Who is Brad Wenstrup?

Ohio congressman helped during shooting.

Update: Cincinnati-area Congressman Brad Wenstrup was at the shooting today in Alexandria, Va., involving members of Congress and Capitol Police.         
Wenstrup, a doctor, helped Congressman Steve Scalise, R-La., after he was reportedly shot in the hip.

RELATED: Latest on the shooting in Virginia

RELATED: Wenstrup helps on field after shooting

He was recently promoted to colonel in the Army Reserves. Here’s a recent story on him:

Earlier story: In the hours before President Donald Trump gave his first speech before a joint session of Congress last week, another, less high-profile ceremony also took place on Capitol Hill.

U.S. Rep. Brad Wenstrup, an Army Reservist, in a room filled with congressional colleagues, military and family members including wife Monica, was promoted from lieutenant colonel to colonel. His toddler son, Brad Jr., 3, periodically wandered over to his father and climbed up on his lap. His parents, Joan and Jack, were in the crowd.

Wenstrup represents Ohio’s 2nd congressional district which includes part of Hamilton County and Clermont, Brown, Highland and several other counties near the Ohio River.

Wenstrup, R-Cincinnati, had been promoted before but had never had a ceremony; he had just changed his uniform. But this time, the Army liaison urged him to, if not to accept the honor himself, but to show some respect to the family members who support him while he serves.

His promotion puts him at the helm of the 7457th Medical Backfill Battalion, based in Richmond. The work is mostly administrative; much can be done from D.C. In the military, he said, “your promotion isn’t about what you’ve done. It’s about what’s being expected of you next.”

A former colleague, retired Col. David Brandt recalled his service with Wenstrup in 2005 and 2006, when the two Army surgeons worked at the notorious Abu Ghraib prison in Iraq. There, they’d operate on service members, civilians and even some of the most notorious members of the Saddam Hussein regime.

At the time, there was a deck of cards with the 52 most wanted of the Iraqi regime. Wenstrup was tasked with providing top notch care for the group. “He never once forgot about his Hippocratic oath, regardless of who the patient was,” Brandt said.

“It wasn’t up to us to decide what they were or who they were or what they were about,” he said. “Our job was to do the right thing and cure whoever we could cure.”

Wenstrup’s living quarters were a cell — he and Brandt were both in Cell Block D. Their hospital was a dilapidated garage. And Wenstrup, Brandt said, was a total professional from the start.
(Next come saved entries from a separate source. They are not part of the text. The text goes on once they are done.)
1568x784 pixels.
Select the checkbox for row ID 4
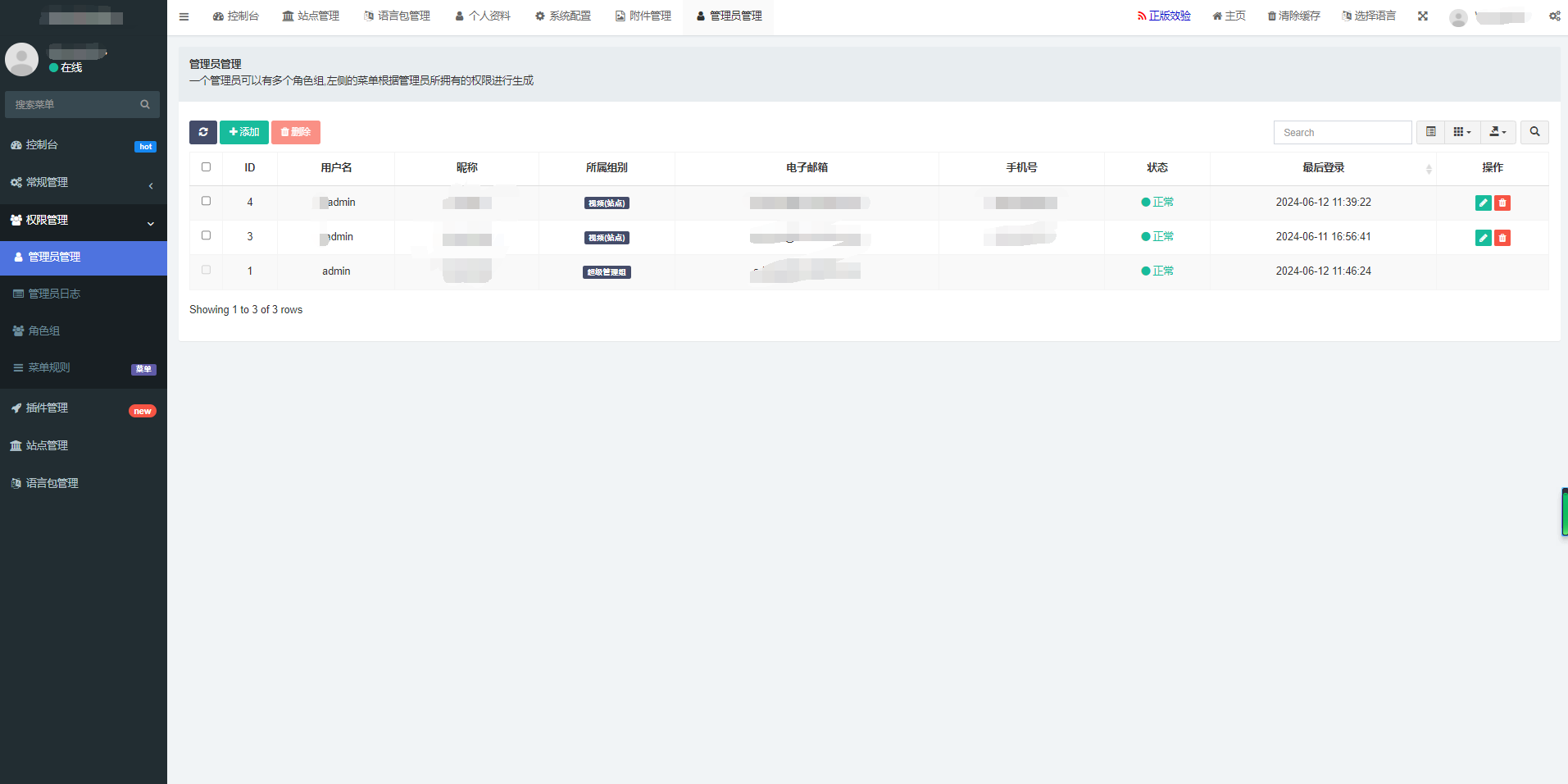click(x=206, y=201)
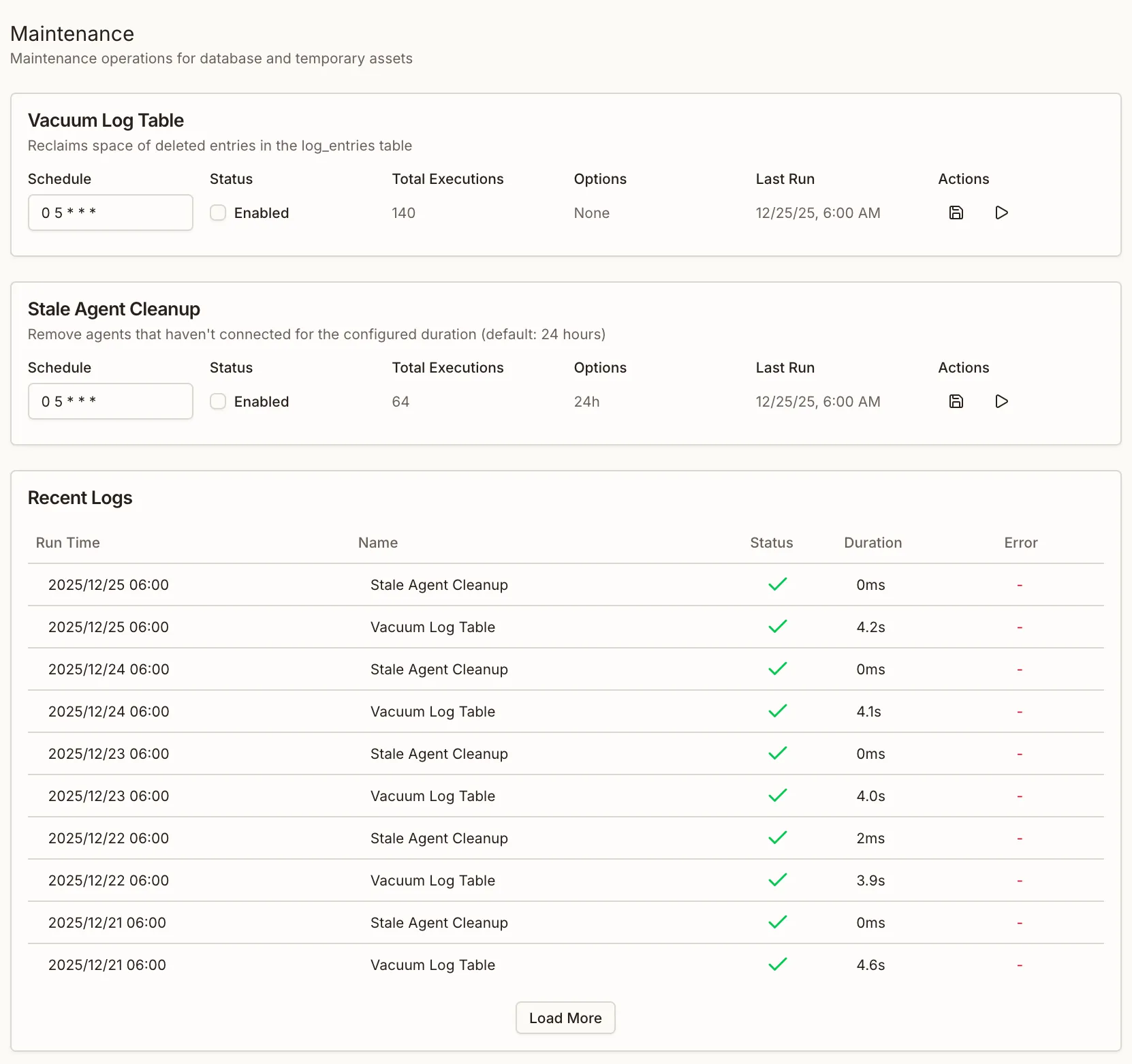The height and width of the screenshot is (1064, 1132).
Task: Run the Vacuum Log Table job now
Action: point(1001,213)
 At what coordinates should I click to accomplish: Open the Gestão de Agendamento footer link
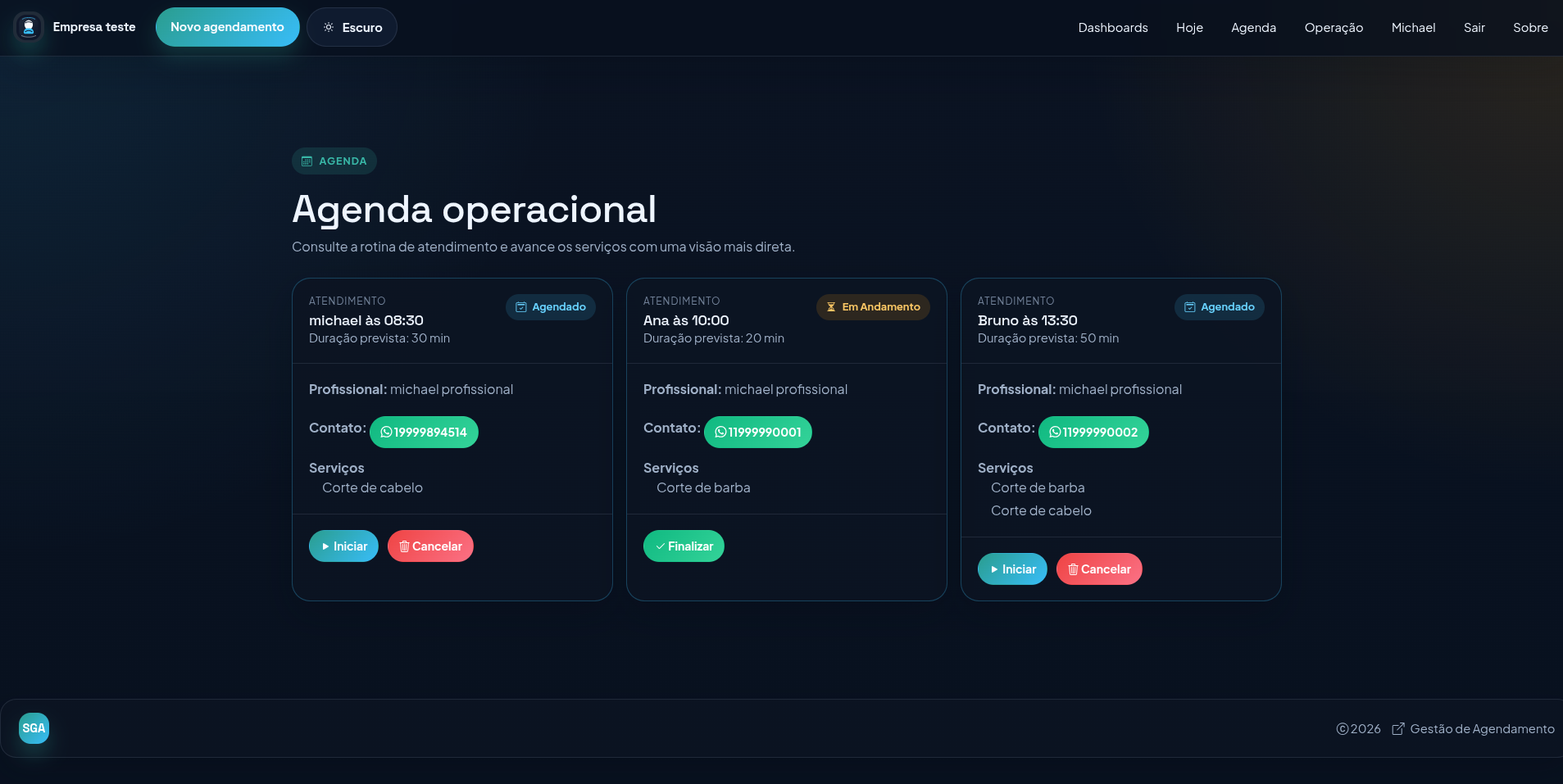coord(1482,729)
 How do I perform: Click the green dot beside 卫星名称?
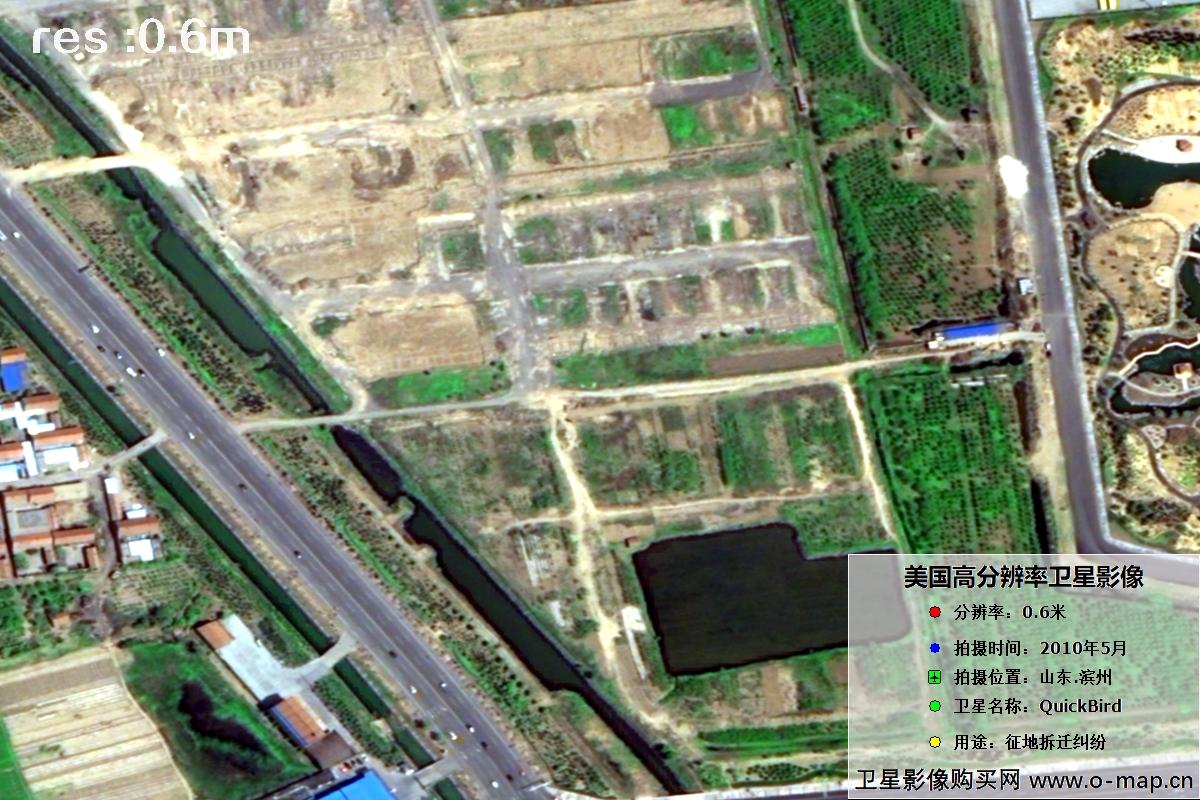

He came in as one of the most junior officers in his section but was quickly selected to be chief of surgical services. He worked with a crew that had never worked together or trained as a unit. And among his patients were enemy detainees who “would rather have nothing than to see harm to him,” Brandt said.

Abu Ghraib was sometimes deemed too dangerous to deliver supplies to, so Wenstrup was in one of the units that would retrieve them — a mission dangerous, but necessary to save lives. His service, Brandt said, “was remarkable,” and he went from “young green, Army surgeon to a combat-tested, battle-hardened Army professional who always thought mission first, but men always, soldiers always.” He received a Bronze Star and Combat Action Badge for his service.

“He’d be the first to tell you he’d do it all over again in a heartbeat,” said Brandt.

Wenstrup put it another way: “I describe deployment as the worst thing I ever had to do, but also the best thing I got to do because of the people I worked with.”

After his deployment, he stayed in the reserves. As a freshmen member of Congress, he’d often travel to nearby Walter Reed National Military Medical Center, where he’d care for some of the injured veterans returning home. He plans to continue to do so even with his new responsibilities.

Wenstrup, 58, signed up to serve in 1998. He’d heard of local doctors who were serving, and he liked the idea of being able to help. At the time, he was a podiatrist in private practice in Cincinnati.

But his entry into the military was delayed: he was a bone marrow donor to his sister, a leukemia survivor, and he wanted to wait until she’d reached the five-year survivorship mark before he joined.

Joining the military, he said, changed his life. “I consider it the best club I’ve ever joined,” he said.